*** Opening SUPPLIED INFORMATION ***
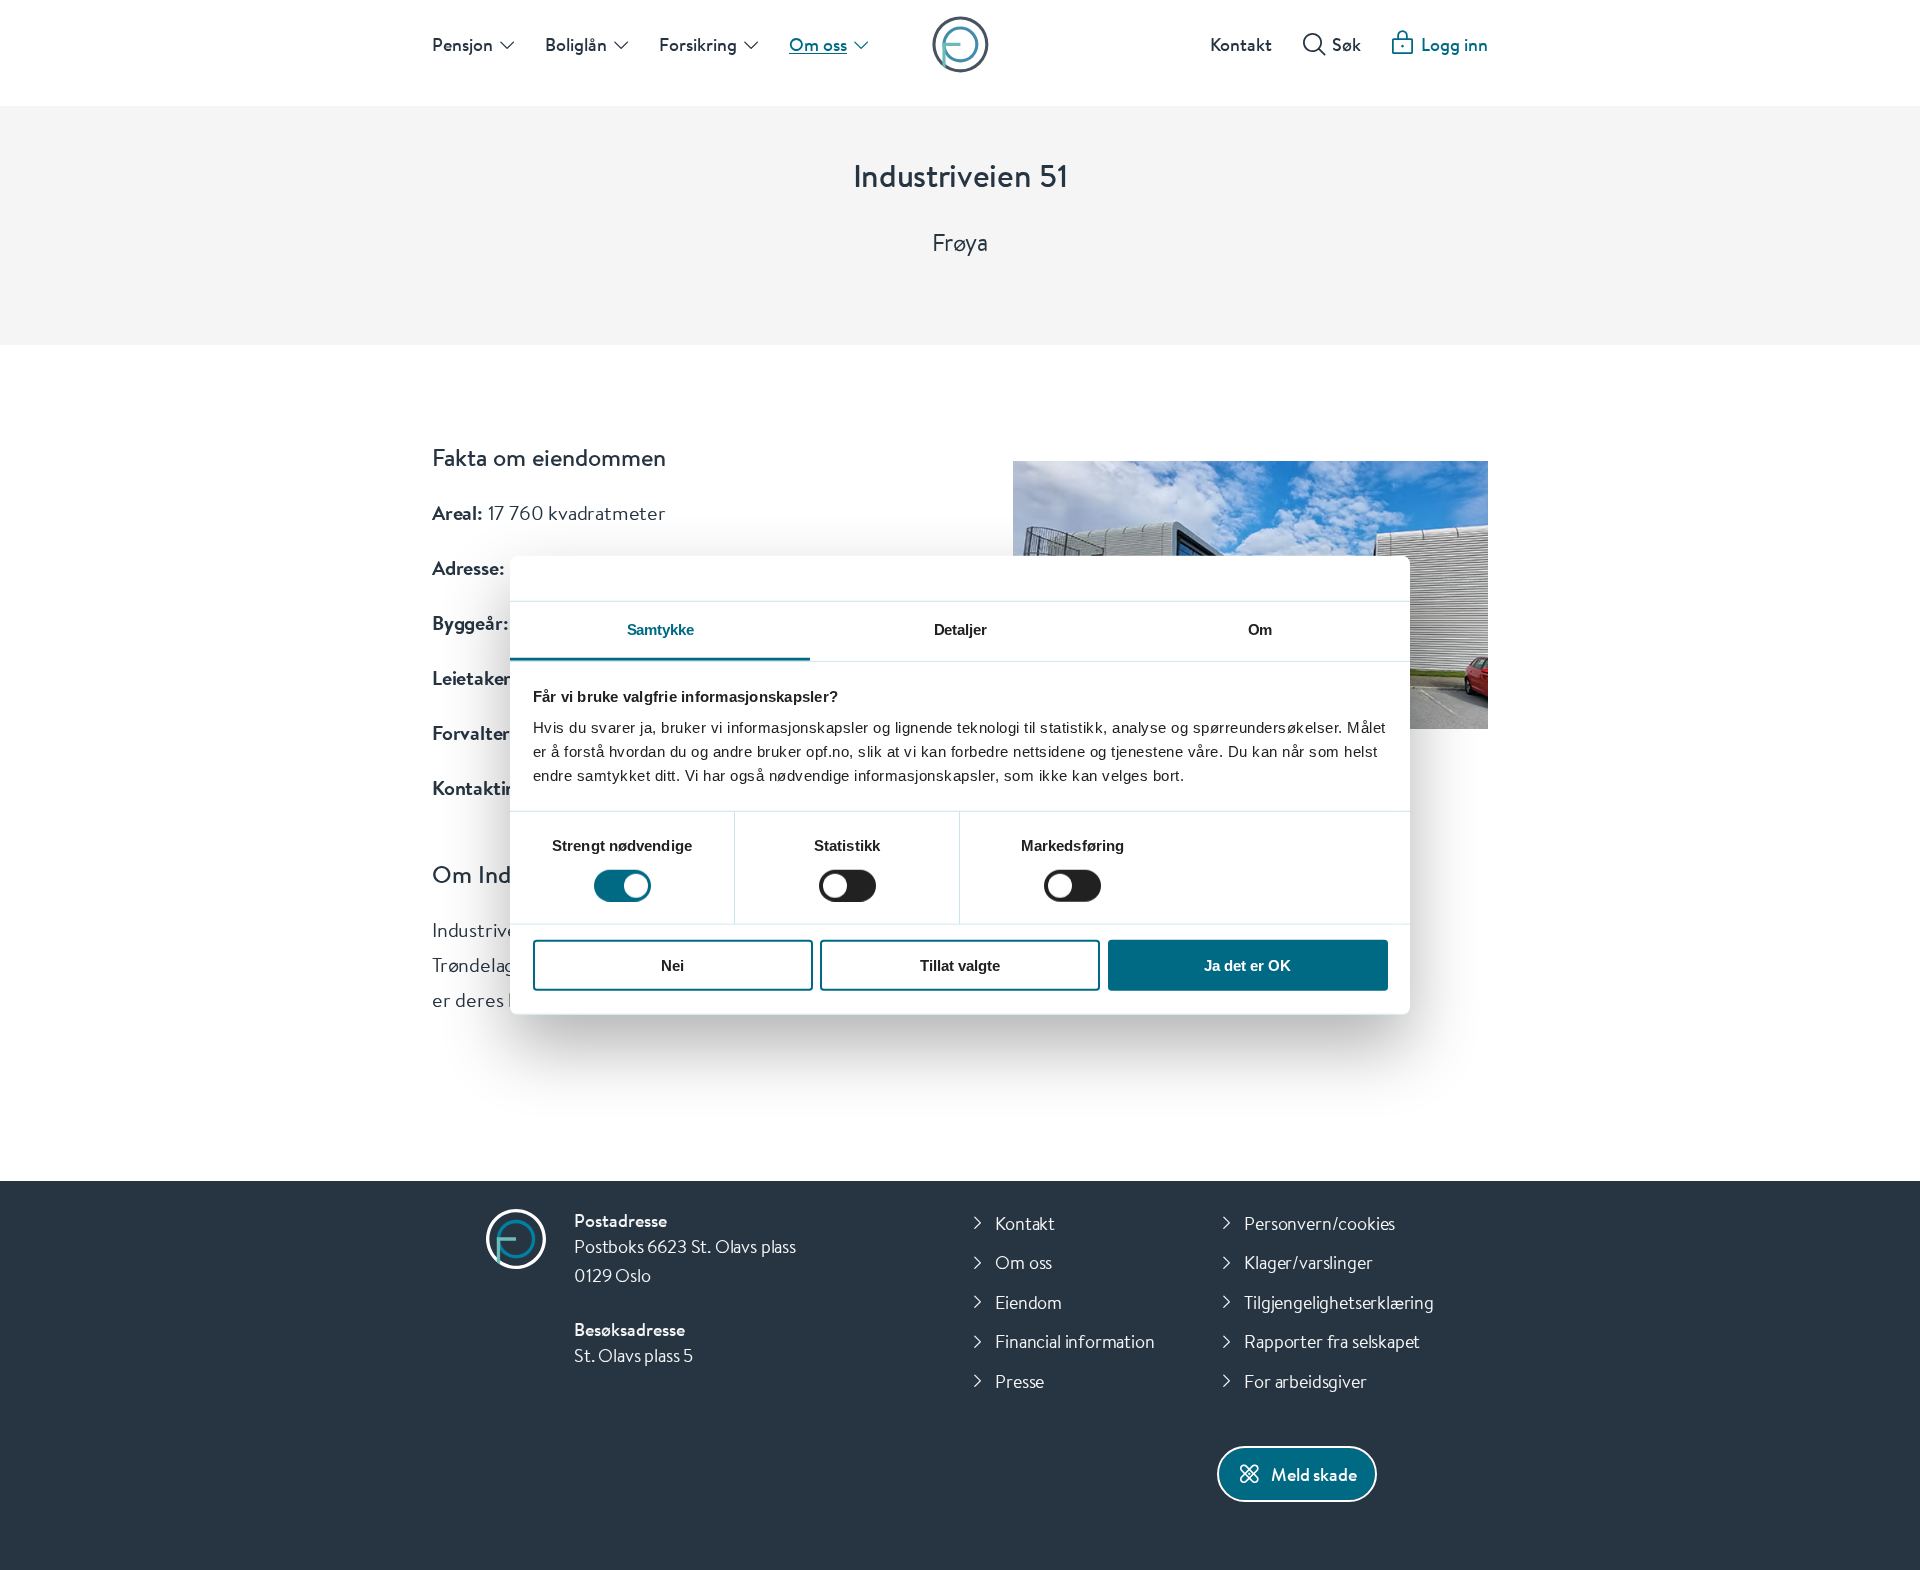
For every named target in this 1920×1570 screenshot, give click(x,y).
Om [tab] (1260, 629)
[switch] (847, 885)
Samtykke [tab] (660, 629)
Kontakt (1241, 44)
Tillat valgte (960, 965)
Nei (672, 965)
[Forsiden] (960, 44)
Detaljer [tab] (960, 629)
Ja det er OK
*** Closing SUPPLIED INFORMATION ***
* [WORK REQUEST]: Set down all of the entries exactly as they stand, without any image.

* [SOLUTION]:
For every named target in this 1920×1570 screenshot, give click(x,y).
Om [tab] (1260, 629)
[switch] (847, 885)
Samtykke [tab] (660, 629)
Kontakt (1241, 44)
Tillat valgte (960, 965)
Nei (672, 965)
[Forsiden] (960, 44)
Detaljer [tab] (960, 629)
Ja det er OK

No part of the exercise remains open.